━━━ RECORD SET

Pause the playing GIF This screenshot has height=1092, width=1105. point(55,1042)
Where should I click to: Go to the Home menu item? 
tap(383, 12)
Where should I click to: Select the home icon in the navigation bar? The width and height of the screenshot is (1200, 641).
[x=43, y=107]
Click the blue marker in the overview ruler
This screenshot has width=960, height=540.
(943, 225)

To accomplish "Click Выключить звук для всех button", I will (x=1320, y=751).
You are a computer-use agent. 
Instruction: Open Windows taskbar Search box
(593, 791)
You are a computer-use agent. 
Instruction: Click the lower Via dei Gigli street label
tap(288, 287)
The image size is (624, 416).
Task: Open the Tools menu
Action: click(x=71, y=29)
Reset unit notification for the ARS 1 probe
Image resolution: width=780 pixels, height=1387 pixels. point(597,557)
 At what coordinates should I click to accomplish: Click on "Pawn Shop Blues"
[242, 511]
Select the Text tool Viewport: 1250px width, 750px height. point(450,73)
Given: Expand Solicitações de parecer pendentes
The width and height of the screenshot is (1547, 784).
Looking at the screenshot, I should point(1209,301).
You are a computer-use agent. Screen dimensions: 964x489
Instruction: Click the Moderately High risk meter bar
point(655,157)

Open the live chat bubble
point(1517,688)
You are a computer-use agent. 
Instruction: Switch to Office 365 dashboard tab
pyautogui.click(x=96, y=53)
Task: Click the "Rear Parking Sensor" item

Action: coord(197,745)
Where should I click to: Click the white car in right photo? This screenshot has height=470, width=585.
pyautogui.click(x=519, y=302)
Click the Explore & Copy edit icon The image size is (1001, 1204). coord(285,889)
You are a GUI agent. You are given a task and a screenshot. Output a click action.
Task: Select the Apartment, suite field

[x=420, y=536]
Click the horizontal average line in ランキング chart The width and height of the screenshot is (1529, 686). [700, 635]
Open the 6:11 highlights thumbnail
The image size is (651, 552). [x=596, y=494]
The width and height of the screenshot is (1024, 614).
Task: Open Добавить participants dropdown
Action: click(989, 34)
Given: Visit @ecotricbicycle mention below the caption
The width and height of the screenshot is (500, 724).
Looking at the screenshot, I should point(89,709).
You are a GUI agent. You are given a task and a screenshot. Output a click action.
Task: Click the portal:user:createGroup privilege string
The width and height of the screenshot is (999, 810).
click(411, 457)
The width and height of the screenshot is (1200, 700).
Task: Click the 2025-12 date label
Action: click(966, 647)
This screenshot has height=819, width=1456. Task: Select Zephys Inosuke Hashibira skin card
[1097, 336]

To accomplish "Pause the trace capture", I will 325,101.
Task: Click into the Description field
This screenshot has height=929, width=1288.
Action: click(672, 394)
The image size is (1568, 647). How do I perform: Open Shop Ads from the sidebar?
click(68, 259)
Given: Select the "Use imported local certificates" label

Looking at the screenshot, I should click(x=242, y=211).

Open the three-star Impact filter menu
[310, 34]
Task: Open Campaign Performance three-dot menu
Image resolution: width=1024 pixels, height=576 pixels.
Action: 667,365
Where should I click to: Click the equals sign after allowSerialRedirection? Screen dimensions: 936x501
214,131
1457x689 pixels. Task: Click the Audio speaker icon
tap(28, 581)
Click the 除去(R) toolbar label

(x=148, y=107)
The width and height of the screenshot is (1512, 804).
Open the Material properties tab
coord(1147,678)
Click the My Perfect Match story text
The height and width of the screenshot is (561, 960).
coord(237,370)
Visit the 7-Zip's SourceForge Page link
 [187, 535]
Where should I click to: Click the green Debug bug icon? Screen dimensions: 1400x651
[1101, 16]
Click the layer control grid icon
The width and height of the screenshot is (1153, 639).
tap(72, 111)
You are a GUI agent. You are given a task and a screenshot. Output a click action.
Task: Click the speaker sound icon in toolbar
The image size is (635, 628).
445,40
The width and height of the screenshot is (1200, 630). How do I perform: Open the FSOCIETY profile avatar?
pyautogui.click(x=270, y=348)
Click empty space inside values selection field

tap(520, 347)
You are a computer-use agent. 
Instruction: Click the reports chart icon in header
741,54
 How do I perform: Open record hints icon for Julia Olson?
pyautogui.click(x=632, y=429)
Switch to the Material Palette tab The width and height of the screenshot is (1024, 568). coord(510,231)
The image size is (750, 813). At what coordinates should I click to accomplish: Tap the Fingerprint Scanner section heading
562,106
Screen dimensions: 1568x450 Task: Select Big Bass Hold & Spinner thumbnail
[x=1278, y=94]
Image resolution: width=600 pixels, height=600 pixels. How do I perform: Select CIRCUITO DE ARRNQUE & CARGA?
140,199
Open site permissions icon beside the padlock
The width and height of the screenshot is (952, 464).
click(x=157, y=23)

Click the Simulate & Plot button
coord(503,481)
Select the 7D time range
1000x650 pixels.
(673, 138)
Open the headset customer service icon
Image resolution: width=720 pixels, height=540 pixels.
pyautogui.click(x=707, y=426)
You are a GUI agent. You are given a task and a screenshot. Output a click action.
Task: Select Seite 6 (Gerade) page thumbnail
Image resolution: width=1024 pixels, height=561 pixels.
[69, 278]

━━━━━━

WORK ITEM: Word for word, repeat every entry listed above.

YOUR RESPONSE:
Pause the playing GIF This screenshot has height=1092, width=1105. point(55,1042)
Where should I click to: Go to the Home menu item? 
tap(383, 12)
Where should I click to: Select the home icon in the navigation bar? The width and height of the screenshot is (1200, 641).
[x=43, y=107]
Click the blue marker in the overview ruler
This screenshot has width=960, height=540.
(943, 225)

To accomplish "Click Выключить звук для всех button", I will (x=1320, y=751).
You are a computer-use agent. 
Instruction: Open Windows taskbar Search box
(593, 791)
You are a computer-use agent. 
Instruction: Click the lower Via dei Gigli street label
tap(288, 287)
The image size is (624, 416).
Task: Open the Tools menu
Action: click(x=71, y=29)
Reset unit notification for the ARS 1 probe
Image resolution: width=780 pixels, height=1387 pixels. point(597,557)
 At what coordinates should I click to accomplish: Click on "Pawn Shop Blues"
[242, 511]
Select the Text tool Viewport: 1250px width, 750px height. point(450,73)
Given: Expand Solicitações de parecer pendentes
The width and height of the screenshot is (1547, 784).
Looking at the screenshot, I should point(1209,301).
You are a computer-use agent. Screen dimensions: 964x489
Instruction: Click the Moderately High risk meter bar
point(655,157)

Open the live chat bubble
point(1517,688)
You are a computer-use agent. 
Instruction: Switch to Office 365 dashboard tab
pyautogui.click(x=96, y=53)
Task: Click the "Rear Parking Sensor" item

Action: coord(197,745)
Where should I click to: Click the white car in right photo? This screenshot has height=470, width=585.
pyautogui.click(x=519, y=302)
Click the Explore & Copy edit icon The image size is (1001, 1204). coord(285,889)
You are a GUI agent. You are given a task and a screenshot. Output a click action.
Task: Select the Apartment, suite field

[x=420, y=536]
Click the horizontal average line in ランキング chart The width and height of the screenshot is (1529, 686). [700, 635]
Open the 6:11 highlights thumbnail
The image size is (651, 552). [x=596, y=494]
The width and height of the screenshot is (1024, 614).
Task: Open Добавить participants dropdown
Action: click(989, 34)
Given: Visit @ecotricbicycle mention below the caption
The width and height of the screenshot is (500, 724).
Looking at the screenshot, I should point(89,709).
You are a GUI agent. You are given a task and a screenshot. Output a click action.
Task: Click the portal:user:createGroup privilege string
The width and height of the screenshot is (999, 810).
click(411, 457)
The width and height of the screenshot is (1200, 700).
Task: Click the 2025-12 date label
Action: click(966, 647)
This screenshot has height=819, width=1456. Task: Select Zephys Inosuke Hashibira skin card
[1097, 336]

To accomplish "Pause the trace capture", I will 325,101.
Task: Click into the Description field
This screenshot has height=929, width=1288.
Action: click(672, 394)
The image size is (1568, 647). How do I perform: Open Shop Ads from the sidebar?
click(68, 259)
Given: Select the "Use imported local certificates" label

Looking at the screenshot, I should click(x=242, y=211).

Open the three-star Impact filter menu
[310, 34]
Task: Open Campaign Performance three-dot menu
Image resolution: width=1024 pixels, height=576 pixels.
Action: 667,365
Where should I click to: Click the equals sign after allowSerialRedirection? Screen dimensions: 936x501
214,131
1457x689 pixels. Task: Click the Audio speaker icon
tap(28, 581)
Click the 除去(R) toolbar label

(x=148, y=107)
The width and height of the screenshot is (1512, 804).
Open the Material properties tab
coord(1147,678)
Click the My Perfect Match story text
The height and width of the screenshot is (561, 960).
coord(237,370)
Visit the 7-Zip's SourceForge Page link
 [187, 535]
Where should I click to: Click the green Debug bug icon? Screen dimensions: 1400x651
[1101, 16]
Click the layer control grid icon
The width and height of the screenshot is (1153, 639).
tap(72, 111)
You are a GUI agent. You are given a task and a screenshot. Output a click action.
Task: Click the speaker sound icon in toolbar
The image size is (635, 628).
445,40
The width and height of the screenshot is (1200, 630). How do I perform: Open the FSOCIETY profile avatar?
pyautogui.click(x=270, y=348)
Click empty space inside values selection field

tap(520, 347)
You are a computer-use agent. 
Instruction: Click the reports chart icon in header
741,54
 How do I perform: Open record hints icon for Julia Olson?
pyautogui.click(x=632, y=429)
Switch to the Material Palette tab The width and height of the screenshot is (1024, 568). coord(510,231)
The image size is (750, 813). At what coordinates should I click to accomplish: Tap the Fingerprint Scanner section heading
562,106
Screen dimensions: 1568x450 Task: Select Big Bass Hold & Spinner thumbnail
[x=1278, y=94]
Image resolution: width=600 pixels, height=600 pixels. How do I perform: Select CIRCUITO DE ARRNQUE & CARGA?
140,199
Open site permissions icon beside the padlock
The width and height of the screenshot is (952, 464).
click(x=157, y=23)

Click the Simulate & Plot button
coord(503,481)
Select the 7D time range
1000x650 pixels.
(673, 138)
Open the headset customer service icon
Image resolution: width=720 pixels, height=540 pixels.
pyautogui.click(x=707, y=426)
You are a GUI agent. You are given a task and a screenshot. Output a click action.
Task: Select Seite 6 (Gerade) page thumbnail
Image resolution: width=1024 pixels, height=561 pixels.
[69, 278]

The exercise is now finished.